By providing users with WebRTC-enabled web browsers, they’ll be able to communicate easier with others for gaming, video chat, business communications and more, he said, all without having to download, install and configure additional applications.
“It is a change because communications is no longer this separate thing. It becomes part of the application, part of the experience. It can generate new things we haven’t even thought of yet.”
WebRTC communications can include video, data and audio components.
“The thing that made the web work and created this innovation is that any user with any devices can go to any website and they don’t have to download the site,” said Edholm. “They can just use it. You don’t have to download something to make a site work. That’s what WebRTC does.”
The Cube Slam video game lets users play face-to-face against their friends by simply using a WebRTC-enabled browser, wrote Clem Wright, of the Google Creative Lab, in a 12 June post on the Google Chrome Blog. Players can quickly join the game with friends anywhere in the world just by sharing a link.

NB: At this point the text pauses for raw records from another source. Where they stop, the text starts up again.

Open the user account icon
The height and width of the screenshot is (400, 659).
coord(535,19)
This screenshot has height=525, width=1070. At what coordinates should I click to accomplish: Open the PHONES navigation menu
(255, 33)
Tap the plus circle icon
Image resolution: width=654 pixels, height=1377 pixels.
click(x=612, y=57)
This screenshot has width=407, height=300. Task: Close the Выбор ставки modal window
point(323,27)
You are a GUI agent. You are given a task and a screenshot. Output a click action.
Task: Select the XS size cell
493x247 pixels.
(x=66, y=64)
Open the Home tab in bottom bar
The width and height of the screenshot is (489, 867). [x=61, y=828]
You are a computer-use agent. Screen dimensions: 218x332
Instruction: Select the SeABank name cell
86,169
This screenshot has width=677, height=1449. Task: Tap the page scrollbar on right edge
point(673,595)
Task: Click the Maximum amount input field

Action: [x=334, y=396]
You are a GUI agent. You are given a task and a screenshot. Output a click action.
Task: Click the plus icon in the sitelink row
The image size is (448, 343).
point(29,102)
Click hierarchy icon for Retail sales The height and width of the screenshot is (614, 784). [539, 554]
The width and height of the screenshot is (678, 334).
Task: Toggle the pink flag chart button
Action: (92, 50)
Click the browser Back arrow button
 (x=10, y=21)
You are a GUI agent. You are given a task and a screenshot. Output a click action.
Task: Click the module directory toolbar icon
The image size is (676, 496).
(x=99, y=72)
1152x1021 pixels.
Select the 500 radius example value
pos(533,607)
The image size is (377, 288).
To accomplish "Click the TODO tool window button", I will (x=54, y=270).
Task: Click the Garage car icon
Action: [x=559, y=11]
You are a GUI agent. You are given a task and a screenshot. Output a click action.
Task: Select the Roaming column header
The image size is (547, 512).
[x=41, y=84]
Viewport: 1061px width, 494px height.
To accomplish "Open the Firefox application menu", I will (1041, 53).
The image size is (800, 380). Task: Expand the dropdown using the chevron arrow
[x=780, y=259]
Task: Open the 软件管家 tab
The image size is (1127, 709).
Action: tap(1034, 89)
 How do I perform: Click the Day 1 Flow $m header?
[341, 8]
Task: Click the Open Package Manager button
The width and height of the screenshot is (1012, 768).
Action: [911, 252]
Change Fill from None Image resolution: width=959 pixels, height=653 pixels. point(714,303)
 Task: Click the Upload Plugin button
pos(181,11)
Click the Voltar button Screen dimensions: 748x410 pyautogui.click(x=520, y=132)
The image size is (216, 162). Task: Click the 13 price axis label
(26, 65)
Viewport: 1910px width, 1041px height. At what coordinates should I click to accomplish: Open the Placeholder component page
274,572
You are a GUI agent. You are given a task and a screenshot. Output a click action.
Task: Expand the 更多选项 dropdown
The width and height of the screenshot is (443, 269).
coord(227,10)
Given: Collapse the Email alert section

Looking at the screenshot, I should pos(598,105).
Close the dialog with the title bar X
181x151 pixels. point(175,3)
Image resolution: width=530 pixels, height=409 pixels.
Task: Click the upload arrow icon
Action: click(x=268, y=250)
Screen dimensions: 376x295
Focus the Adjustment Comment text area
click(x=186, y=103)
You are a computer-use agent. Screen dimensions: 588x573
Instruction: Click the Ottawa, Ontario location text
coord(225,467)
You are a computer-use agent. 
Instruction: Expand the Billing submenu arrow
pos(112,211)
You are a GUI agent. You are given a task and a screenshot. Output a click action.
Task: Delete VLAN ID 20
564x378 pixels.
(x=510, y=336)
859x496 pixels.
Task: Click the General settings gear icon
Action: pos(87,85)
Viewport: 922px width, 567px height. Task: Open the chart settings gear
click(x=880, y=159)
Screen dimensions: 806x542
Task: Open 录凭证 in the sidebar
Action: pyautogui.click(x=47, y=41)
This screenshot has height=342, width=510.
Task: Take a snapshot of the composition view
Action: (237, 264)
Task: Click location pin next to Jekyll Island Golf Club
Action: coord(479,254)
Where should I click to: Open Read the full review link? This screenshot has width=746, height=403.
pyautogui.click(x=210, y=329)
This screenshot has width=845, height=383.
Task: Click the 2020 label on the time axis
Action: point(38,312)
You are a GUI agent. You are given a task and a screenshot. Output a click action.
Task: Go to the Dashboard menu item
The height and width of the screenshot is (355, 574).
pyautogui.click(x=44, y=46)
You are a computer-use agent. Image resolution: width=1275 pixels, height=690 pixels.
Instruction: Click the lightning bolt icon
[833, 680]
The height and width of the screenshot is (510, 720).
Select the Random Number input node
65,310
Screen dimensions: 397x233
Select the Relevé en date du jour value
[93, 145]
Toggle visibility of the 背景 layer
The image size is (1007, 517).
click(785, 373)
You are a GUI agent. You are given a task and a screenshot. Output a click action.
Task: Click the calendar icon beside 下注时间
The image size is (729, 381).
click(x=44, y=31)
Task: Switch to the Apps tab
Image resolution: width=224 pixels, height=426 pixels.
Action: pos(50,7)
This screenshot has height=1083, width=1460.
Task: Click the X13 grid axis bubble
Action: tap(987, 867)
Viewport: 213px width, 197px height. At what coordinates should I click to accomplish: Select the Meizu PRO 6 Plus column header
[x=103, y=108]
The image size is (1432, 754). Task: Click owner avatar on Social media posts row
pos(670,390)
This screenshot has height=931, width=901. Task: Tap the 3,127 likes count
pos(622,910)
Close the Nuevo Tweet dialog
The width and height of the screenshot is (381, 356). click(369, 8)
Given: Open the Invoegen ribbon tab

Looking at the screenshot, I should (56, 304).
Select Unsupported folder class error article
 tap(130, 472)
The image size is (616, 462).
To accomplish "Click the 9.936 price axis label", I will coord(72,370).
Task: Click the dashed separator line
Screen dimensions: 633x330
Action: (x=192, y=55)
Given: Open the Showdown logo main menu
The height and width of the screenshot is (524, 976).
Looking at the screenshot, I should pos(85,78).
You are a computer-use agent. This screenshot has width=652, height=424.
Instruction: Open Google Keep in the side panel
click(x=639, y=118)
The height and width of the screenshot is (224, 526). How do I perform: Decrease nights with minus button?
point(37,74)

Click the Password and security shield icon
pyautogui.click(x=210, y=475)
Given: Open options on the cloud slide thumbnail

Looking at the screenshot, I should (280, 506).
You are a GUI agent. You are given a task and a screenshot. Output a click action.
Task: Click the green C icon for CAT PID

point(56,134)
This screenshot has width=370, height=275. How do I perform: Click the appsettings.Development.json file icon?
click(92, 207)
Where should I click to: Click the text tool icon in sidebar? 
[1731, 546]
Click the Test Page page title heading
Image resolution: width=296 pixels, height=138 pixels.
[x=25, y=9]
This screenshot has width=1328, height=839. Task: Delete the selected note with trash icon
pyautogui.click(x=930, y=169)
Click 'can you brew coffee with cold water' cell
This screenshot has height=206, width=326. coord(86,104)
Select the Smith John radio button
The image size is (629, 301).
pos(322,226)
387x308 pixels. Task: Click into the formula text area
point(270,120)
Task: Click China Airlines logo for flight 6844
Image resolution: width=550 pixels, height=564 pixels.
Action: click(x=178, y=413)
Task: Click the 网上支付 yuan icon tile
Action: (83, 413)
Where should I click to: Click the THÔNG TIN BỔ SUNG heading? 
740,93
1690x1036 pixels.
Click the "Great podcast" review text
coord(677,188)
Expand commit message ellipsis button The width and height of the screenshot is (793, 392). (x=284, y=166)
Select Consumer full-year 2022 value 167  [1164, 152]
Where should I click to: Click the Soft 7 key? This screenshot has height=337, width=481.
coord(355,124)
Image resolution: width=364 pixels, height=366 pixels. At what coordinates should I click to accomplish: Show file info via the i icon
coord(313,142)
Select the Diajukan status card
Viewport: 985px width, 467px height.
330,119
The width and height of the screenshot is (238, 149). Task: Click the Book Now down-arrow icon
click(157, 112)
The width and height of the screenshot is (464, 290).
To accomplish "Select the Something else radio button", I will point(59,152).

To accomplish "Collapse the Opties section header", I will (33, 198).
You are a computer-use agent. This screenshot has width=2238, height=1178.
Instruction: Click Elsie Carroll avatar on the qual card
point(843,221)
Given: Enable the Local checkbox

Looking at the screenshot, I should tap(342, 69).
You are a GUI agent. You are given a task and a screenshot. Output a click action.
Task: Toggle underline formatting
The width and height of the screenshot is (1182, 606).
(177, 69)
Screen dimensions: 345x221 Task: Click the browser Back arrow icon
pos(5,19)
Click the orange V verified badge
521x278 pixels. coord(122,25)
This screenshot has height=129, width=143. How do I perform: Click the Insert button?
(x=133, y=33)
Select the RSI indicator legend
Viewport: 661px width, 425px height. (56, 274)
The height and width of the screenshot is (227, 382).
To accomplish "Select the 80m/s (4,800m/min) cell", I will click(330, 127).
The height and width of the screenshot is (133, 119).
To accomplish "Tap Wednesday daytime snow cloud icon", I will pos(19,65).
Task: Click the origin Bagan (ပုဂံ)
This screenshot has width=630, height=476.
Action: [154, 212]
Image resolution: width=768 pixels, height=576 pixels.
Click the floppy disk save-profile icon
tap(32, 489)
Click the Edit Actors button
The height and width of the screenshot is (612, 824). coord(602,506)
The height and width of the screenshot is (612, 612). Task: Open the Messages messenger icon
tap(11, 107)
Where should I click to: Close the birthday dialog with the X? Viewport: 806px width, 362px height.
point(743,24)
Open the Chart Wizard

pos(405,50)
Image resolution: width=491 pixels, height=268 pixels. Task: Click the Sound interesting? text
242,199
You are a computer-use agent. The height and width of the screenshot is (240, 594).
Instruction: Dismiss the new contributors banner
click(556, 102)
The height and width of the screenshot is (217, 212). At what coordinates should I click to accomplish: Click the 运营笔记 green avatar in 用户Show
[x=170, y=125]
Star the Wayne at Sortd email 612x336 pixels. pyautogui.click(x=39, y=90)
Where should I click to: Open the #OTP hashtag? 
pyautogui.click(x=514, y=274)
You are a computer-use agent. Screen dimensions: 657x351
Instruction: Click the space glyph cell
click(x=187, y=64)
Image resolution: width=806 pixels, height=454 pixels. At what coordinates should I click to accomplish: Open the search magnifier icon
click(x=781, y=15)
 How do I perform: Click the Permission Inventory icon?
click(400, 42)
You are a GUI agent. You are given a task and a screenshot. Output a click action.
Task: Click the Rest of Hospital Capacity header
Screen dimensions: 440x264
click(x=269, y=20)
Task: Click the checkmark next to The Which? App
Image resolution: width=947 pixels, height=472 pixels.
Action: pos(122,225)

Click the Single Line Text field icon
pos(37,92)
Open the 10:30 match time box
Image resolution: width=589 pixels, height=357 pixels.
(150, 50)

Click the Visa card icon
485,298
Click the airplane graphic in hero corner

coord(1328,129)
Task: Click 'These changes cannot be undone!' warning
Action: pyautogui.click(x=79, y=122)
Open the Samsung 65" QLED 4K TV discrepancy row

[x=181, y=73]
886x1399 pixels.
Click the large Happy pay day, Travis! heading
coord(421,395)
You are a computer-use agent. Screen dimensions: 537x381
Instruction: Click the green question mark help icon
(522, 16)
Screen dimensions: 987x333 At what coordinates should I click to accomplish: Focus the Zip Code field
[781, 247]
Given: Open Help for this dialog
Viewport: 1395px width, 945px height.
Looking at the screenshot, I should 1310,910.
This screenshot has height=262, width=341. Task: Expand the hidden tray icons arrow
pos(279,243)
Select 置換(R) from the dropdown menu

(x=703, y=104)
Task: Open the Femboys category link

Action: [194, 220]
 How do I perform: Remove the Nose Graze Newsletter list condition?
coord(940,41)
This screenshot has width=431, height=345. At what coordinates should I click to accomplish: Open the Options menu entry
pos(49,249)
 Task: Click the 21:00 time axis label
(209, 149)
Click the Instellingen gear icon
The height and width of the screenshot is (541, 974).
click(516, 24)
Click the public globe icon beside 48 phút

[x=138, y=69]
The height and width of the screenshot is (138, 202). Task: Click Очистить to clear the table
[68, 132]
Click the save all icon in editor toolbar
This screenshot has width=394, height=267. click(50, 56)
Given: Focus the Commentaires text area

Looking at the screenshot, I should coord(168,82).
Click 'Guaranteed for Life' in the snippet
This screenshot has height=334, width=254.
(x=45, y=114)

“To win Cube Slam, hit the cube against your friend’s screen three times until the screen explodes,” wrote Wright. “Shields, obstacles and gravity fields change with every new level, and you can unlock power-ups, including fireballs, lasers, multi-balls, mirrored controls, bulletproof shields, fog, ghost balls, time bombs, resized paddles, extra lives and death balls – though you might want to avoid the death balls. If none of your friends are online, you can always play against Bob the Bear and see what level you can reach. If you install the Cube Slam app, you can even play Bob when you’re offline.”
Inside the game, its graphics are rendered in WebGL and CSS 3D, and its soundtrack is delivered dynamically through Web Audio, wrote Wright.
WebRTC, which enables the two-person game, is available on desktop Chrome and Chrome OS, and will be available on mobile later this year.
In May, Google released two other video games, Roll It and Racer, as part of its ongoing Chrome Experiments projects.
Chrome Experiments began in 2009, when Google unleashed the project as a showcase for creative web experiments for its Chrome web browser. The projects come from people around the world. Most of the experiments are built with the HTML5, Canvas, SVG and WebGL.
The idea, according to Experiments, is to try new things and see how they go. In February, Google announced its first-ever capabilities for its Chrome browser to conduct video chats with Mozilla Firefox browsers using WebRTC, without any plug-ins. The development had been in the works since the fall of 2012 using WebRTC technologies.
WebRTC was used for the project because it delivers high-quality voice, high-definition (HD) video and low-delay communication to web browsers.
WebRTC capabilities were first added to the Chrome browser in July 2012 as part of Chrome 21 with the inclusion of a new getUserMedia API that allowed users to grant web apps access to cameras and microphones without a plug-in.
The getUserMedia API was the first step in WebRTC, which is a real-time communications standard that aims to allow high-quality video and audio communication on the web.